Według doniesień sekretarz sprawiedliwości Shabana Mahmood jest na to gotowa wyjechać na wyprawę do Teksasu przekonać się, czy to rzeczywiście prawda. Podróżuje niczym Livingstone, eksplorując nieznane Zambezi. Czy Whitehall naprawdę jest tak ignorantem w sprawie reform w innych częściach świata? Mam nadzieję, że wyśle także Mahmooda do Norwegii, która o stulecia wyprzedza Wielką Brytanię.
Prawie połowa stanów USA zalegalizowała już konopie indyjskie do użytku rekreacyjnego i dotyczy to większości największych miast w kraju. Nie ma jednak wątpliwości, że wiele osób zastanawia się obecnie nad metodami regulacji. W 2020 r. najbardziej postępowy Oregon również zdekryminalizował posiadanie niewielkich ilości twardych narkotyków. Ponieważ jednak chemiczne narkotyki, takie jak fentanyl, są bardziej szkodliwe i najtrudniejsze do kontrolowania, liczba zgonów gwałtownie wzrosła, a problemy społeczne stały się plagą obszarów śródmiejskich. Na początku tego roku w Oregonie powrócił do kryminalizacji.
Inny liberalny stan, Kolorado, miał dekada doświadczenia z konopiami indyjskimi, a podatki zwiększyły dochody stanu o 2,3 miliarda dolarów od 2014 roku. Nadużywanie narkotyków nie zmniejszyło się, chociaż turystyka narkotykowa zniekształca te dane. Niemniej jednak, podobnie jak większość stanów legalizujących, Kolorado uważa, że musi zaktualizować swoje przepisy. Podobnie zalegalizowanie marihuany w Nowym Jorku w 2021 r. doprowadziło do chaotycznego wydawania licencji i erupcji nielegalnych punktów sprzedaży. Podobno tak więcej punktów sprzedaży marihuany niż oddziałów Starbucks.
Inne kraje również zastanawiają się nad reformami. Kolumbia Brytyjska w Kanadzie doświadczyła epidemii heroiny zastąpiony fentanylem. Narkotyk jest tak tani, że konwencjonalne nielegalne narkotyki, takie jak heroina i kokaina, są spychane na dalszy plan. W Holandii Amsterdam stał się niechętny turystyce narkotykowej. Nawet nieśmiałe kroki Niemiec w kierunku reform były nękane przez biurokrację dotyczącą tego, kiedy i gdzie jest to dozwolone – np. nie w ogródkach piwnych. To powiedziawszy, żadne z tych miejsc nie powróciło do polityki tak prehistorycznej jak Wielka Brytania. Teksańscy ustawodawcy nie ścigają się, by studiować więzienie w Wandsworth. Brytyjskie więzienia to największe w kraju siedliska narkotyków.

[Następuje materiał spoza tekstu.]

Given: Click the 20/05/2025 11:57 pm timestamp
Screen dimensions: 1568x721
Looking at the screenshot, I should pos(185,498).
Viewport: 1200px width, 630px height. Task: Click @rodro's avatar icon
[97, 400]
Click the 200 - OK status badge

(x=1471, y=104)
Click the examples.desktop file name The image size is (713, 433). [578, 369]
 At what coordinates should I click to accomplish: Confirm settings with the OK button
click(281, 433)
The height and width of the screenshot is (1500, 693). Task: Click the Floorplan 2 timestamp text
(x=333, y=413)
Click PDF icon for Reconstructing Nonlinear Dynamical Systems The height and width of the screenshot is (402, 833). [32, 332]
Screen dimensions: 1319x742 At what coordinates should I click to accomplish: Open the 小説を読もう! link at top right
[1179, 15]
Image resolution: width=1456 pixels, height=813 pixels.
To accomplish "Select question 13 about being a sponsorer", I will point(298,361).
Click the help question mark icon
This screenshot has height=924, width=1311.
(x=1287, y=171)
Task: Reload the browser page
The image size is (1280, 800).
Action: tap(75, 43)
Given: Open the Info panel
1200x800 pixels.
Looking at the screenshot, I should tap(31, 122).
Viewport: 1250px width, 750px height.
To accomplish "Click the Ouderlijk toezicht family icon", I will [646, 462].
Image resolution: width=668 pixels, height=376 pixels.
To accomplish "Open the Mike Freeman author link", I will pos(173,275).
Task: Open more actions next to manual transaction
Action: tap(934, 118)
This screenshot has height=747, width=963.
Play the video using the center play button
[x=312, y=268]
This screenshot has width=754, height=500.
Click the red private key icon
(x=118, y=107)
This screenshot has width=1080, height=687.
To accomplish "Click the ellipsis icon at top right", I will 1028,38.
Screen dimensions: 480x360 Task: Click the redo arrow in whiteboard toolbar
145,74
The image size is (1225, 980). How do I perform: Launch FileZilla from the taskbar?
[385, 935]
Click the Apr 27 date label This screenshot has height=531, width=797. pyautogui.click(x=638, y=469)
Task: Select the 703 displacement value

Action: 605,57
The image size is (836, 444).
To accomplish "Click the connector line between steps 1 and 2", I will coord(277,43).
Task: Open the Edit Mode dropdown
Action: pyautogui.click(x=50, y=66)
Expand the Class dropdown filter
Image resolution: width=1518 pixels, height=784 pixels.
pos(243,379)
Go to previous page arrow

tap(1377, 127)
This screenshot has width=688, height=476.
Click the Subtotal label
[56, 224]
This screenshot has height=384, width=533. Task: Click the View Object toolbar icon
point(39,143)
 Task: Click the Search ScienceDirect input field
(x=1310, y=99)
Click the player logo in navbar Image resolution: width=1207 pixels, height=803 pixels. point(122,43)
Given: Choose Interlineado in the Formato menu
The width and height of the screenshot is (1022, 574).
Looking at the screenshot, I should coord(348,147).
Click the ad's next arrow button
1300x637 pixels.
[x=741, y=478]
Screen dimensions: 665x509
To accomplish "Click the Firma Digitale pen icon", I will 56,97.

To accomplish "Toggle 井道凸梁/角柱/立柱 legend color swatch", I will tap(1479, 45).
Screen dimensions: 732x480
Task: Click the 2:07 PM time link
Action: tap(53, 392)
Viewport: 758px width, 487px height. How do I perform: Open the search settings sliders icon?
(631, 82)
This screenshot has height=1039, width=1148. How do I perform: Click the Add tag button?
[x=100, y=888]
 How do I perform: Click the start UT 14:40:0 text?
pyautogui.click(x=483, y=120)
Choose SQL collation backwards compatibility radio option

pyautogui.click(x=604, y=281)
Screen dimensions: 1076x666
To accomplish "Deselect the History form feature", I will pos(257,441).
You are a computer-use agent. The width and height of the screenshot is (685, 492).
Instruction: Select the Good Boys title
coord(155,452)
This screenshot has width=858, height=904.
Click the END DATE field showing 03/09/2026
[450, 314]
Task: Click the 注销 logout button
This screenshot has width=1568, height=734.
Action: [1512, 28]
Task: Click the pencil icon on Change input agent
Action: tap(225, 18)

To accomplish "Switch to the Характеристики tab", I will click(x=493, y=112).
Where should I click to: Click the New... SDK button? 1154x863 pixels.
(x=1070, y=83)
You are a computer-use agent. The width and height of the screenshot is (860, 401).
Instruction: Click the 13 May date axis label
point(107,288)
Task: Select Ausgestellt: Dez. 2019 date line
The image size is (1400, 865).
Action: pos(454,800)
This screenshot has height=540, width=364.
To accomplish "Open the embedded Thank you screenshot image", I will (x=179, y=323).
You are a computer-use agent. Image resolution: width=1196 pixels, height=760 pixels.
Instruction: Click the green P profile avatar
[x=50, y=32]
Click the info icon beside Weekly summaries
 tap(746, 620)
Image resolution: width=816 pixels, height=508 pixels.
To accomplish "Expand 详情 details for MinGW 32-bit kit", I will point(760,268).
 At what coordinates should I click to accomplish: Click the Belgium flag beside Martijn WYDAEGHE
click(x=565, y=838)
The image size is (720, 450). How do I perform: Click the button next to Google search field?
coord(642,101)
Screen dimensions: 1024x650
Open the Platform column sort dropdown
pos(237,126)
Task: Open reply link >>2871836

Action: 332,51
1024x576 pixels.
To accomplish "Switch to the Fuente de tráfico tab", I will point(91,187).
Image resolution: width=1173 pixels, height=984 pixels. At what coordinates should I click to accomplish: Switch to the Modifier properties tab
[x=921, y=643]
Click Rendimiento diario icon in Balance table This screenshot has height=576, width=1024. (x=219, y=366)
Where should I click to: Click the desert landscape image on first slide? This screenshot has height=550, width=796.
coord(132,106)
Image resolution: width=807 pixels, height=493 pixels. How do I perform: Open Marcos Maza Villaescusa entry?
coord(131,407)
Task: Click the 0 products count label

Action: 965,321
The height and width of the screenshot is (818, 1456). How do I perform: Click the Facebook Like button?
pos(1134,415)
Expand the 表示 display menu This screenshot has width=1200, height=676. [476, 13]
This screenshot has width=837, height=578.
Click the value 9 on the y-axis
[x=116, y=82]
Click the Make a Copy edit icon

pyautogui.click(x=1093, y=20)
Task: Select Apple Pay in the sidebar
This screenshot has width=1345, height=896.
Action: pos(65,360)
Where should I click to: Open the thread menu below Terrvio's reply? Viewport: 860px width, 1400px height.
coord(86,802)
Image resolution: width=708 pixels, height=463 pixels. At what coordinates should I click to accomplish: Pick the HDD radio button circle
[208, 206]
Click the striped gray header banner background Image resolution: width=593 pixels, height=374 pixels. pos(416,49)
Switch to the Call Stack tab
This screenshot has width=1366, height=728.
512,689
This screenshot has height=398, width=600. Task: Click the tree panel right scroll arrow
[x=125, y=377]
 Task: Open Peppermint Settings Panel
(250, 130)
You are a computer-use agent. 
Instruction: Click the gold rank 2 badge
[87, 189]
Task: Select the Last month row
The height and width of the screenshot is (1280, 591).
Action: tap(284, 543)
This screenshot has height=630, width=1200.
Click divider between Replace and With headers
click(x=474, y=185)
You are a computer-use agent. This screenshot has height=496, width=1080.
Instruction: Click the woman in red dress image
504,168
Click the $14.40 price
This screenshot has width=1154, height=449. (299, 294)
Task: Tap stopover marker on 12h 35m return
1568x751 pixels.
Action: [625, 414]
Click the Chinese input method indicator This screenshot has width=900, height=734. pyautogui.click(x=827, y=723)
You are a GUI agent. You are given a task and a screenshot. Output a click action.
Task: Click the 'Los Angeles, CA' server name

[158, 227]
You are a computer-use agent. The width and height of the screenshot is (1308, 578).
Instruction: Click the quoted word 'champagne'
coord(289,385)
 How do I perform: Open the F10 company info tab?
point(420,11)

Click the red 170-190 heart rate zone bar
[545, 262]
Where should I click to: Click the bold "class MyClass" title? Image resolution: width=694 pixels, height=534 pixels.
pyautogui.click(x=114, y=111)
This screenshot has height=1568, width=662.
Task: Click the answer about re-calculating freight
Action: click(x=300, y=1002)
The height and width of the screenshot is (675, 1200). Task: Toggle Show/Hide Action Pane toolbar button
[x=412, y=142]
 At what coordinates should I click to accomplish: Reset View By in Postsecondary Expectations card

Ludzie często robią sobie krzywdę. Szkodzą sobie także alkoholem, nikotyną i jedzeniem. Zajmujemy się nimi z tolerancją, radą i regulacjami. W kwestii narkotyków Wielka Brytania uważa karę za rozwiązanie. Jest to prymitywne, kosztowne i okrutne. Zadaniem nowego rządu powinno być teraz uczenie się od innych, którzy mieli odwagę podjąć większe wysiłki.